▶ [Your tasks]
[a] In the text on the Christina Lauren writing duo, which company optioned Beautiful Bastard for a film adaptation in 2013?
[b] Extend the text on the Christina Lauren writing duo, picking up right after its final sentence.

▶ [Text]
** BEGIN **

Christina Lauren (the combined penname of Christina Hobbs and Lauren Billings Luhrs) is an American author duo of contemporary fiction, teen fiction and romance novels.

Career 
The pair met in 2009 while writing fanfiction online, and in 2010 became coauthors, signing agent Holly Root from the Waxman-Leavell Literary Agency in 2011. In 2017 Holly Root founded Root Literary.

Author of eighteen New York Times Bestselling novels, their work is currently translated in over 30 languages.

Together they present workshops and have been speakers at events such as RT Booklovers Convention, Book Expo of America (BEA), Romance Writers of America (RWA), and are frequent guests at San Diego Comic Con International.

Beautiful series 
In 2013 Beautiful Bastard was optioned by Constantin Film for a film adaptation. The rights later reverted to the authors.

** END **

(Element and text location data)

** BEGIN **

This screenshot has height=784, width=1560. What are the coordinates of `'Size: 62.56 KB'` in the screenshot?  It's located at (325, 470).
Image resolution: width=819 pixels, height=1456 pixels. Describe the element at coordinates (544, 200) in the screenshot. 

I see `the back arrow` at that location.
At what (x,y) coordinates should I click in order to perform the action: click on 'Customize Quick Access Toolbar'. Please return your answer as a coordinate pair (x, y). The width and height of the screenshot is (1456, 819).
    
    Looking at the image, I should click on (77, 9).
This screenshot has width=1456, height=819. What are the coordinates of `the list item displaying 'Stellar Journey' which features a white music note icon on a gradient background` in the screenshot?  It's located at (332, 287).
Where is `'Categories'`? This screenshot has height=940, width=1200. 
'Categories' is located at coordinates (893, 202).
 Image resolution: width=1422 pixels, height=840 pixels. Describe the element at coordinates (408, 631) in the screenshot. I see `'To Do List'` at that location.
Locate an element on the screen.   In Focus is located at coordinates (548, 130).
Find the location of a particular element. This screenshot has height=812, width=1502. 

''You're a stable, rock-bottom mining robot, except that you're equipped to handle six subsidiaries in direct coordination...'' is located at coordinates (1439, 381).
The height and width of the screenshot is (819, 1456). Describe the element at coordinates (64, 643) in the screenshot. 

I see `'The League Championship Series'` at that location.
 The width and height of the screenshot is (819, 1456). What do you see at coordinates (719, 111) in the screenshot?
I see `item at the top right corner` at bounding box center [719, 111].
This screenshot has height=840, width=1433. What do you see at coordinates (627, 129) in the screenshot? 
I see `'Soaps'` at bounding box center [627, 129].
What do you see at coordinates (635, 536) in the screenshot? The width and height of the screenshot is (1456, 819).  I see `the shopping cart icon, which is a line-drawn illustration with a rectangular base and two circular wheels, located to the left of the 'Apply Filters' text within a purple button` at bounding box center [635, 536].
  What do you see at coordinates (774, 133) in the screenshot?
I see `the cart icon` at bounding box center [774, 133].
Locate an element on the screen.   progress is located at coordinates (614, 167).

** END **

▶ [Responses for each task]
[a] Constantin Film

[b]
Wild Seasons series 
The second series by the author debuted in 2014. The first novel of the series, Sweet Filthy Boy, earned the Romantic Times Book of the Year award for 2014. The series centers on a group of friends following graduation from college. Lauren has been praised for writing delectable heroes and strong-willed heroines to match. Like books in the Beautiful series, all of the Wild Seasons books to date have hit the New York Times list.

Roomies 
Andy Fickman will direct and produce the music-driven romantic comedy "Roomies" with Jenna Dewan via her company, Everheart Productions. Christina Lauren will write the screenplay.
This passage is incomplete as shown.